WAF approach could not secure their APIs
Jobvite initially attempted to secure the perimeter using WAFs. However, with 50,000 APIs, the WAF approach would have been extremely labor-intensive and costly to write all the necessary rules and exceptions.
We had a security challenge that simply could not be solved on the perimeter with a WAF,” Ghose says. “We needed a different way to detect and defend against all cyber attacks, including those that could come from within.
Life After Deploying Traceable for Comprehensive API Security
After considering WAFs, but finding them too costly and labor-intensive to be effective in its complex environment, Jobvite deployed Traceable AI in its application development process. Traceable AI now provides Jobvite’s engineers with insights into potential security risks deep within the application stack to prevent and mitigate risks, while offering fine-grained permissions control to block selected threat vectors.
Since deploying Traceable AI, the Jobvite team now has intelligence from deep within the Suite and thousands of APIs to prioritize which vulnerabilities require attention. This helps the team work more efficiently to stay ahead of security threats and assure protection for private customer data.
Traceable AI provides us with an understanding of which problems we need to focus on, which is extremely valuable,” Ghose notes. “We don’t need to waste engineering time trying to figure out problems that don’t pose an actual threat.
Intelligently Preventing Successful Cyber Attacks
Traceable AI also provides Jobvite with fine-grained control over what actions are permissible inside the software. For example, if a JavaScript is serving files from a location that is not appropriate, Jobvite can just disallow that activity through Traceable AI. “If there’s a flaw in the permissions or how the application server is deployed, Traceable AI knows what’s allowed or not. The ability to have that automatically prevent inappropriate action is unique in the industry.”
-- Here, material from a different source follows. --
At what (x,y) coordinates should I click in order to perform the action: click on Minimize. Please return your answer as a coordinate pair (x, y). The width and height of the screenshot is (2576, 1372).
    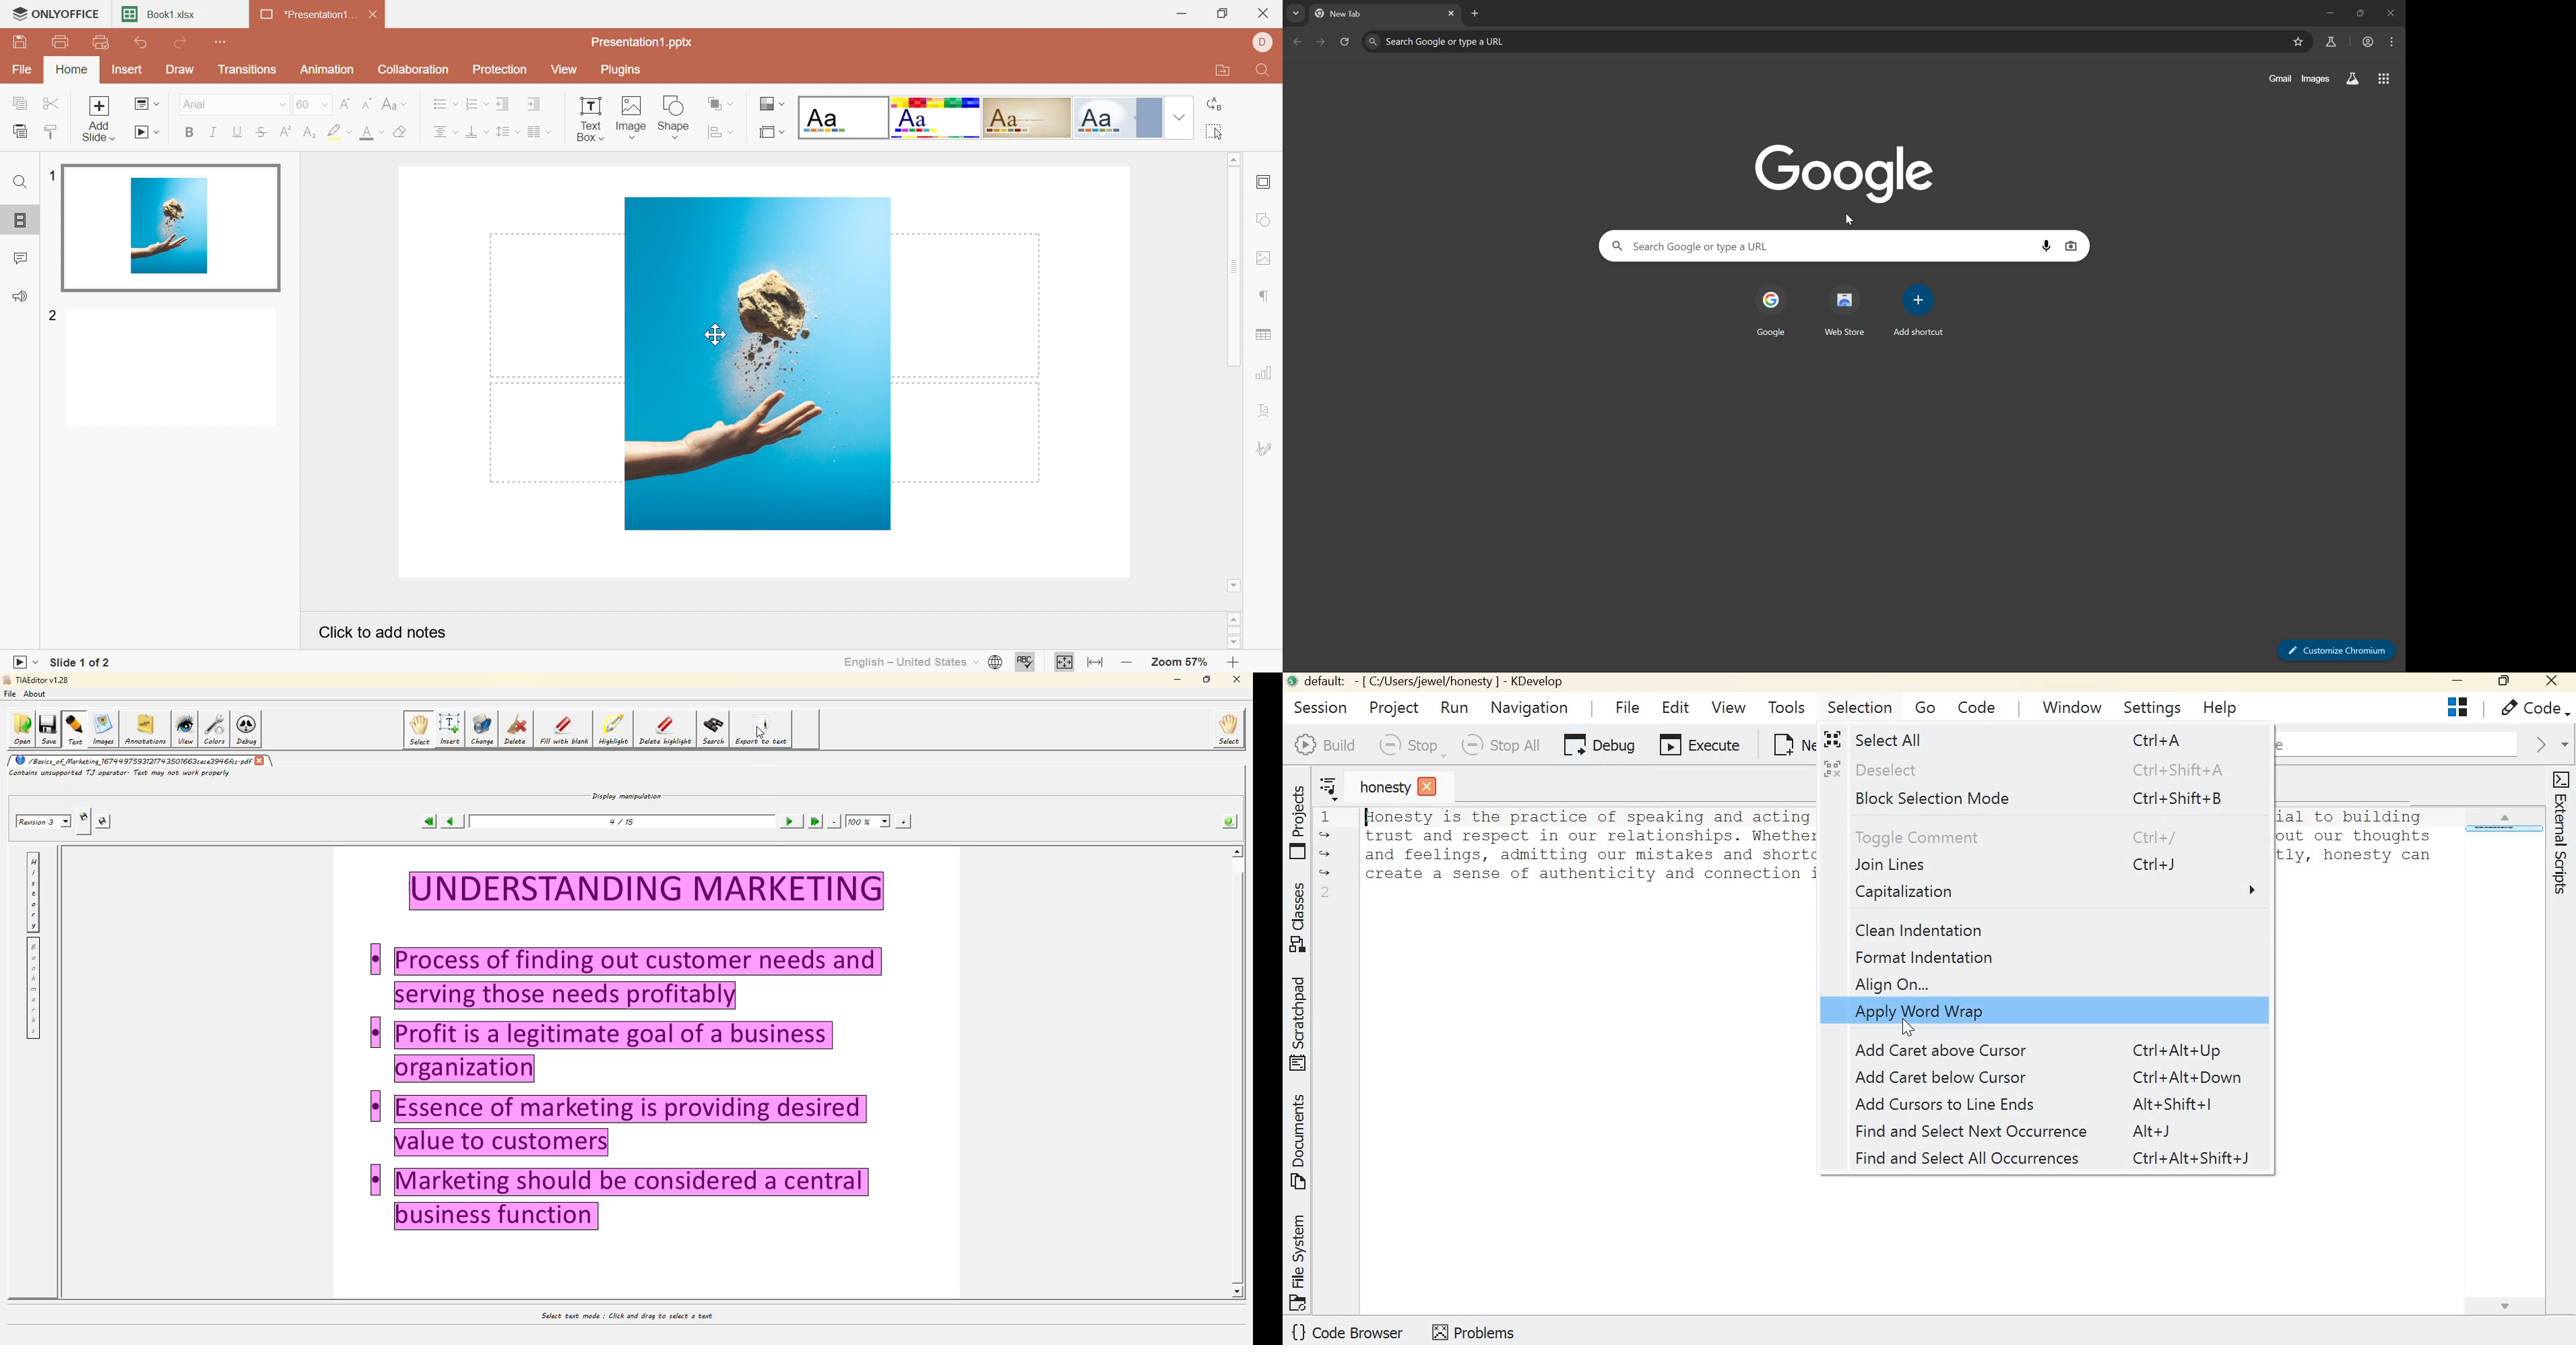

Traceable AI is differentiated because it provides AI and machine learning that can identify potential attacks, enabling us to quantify and mitigate our risk immediately.
Saving Engineering Time, Strengthening Application Security
Traceable provides detailed information beyond application performance monitoring, allowing the team to focus investigations on abnormal activities and vulnerabilities at the front end. This saves time by avoiding false positives and potentially saving over 1,000 hours of engineering time in a year.
Shifting API security left to catch Security Flaws Early in the Development Cycle
Jobvite’s DevOps program and CI/CD methodology empower engineering teams to take ownership of their applications, but flaws can still slip through. Traceable in the CI/CD environment quickly identifies security flaws, saving engineers time and effort. It enhances CI/CD processes, reducing rework, time-to-market, and costs.
Traceable AI provides us with a capability that’s incredibly affordable. The information it brings to us with very little effort not only strengthens our application security, but it brings us a return on investment that’s several orders of magnitude greater than any of the other options we considered.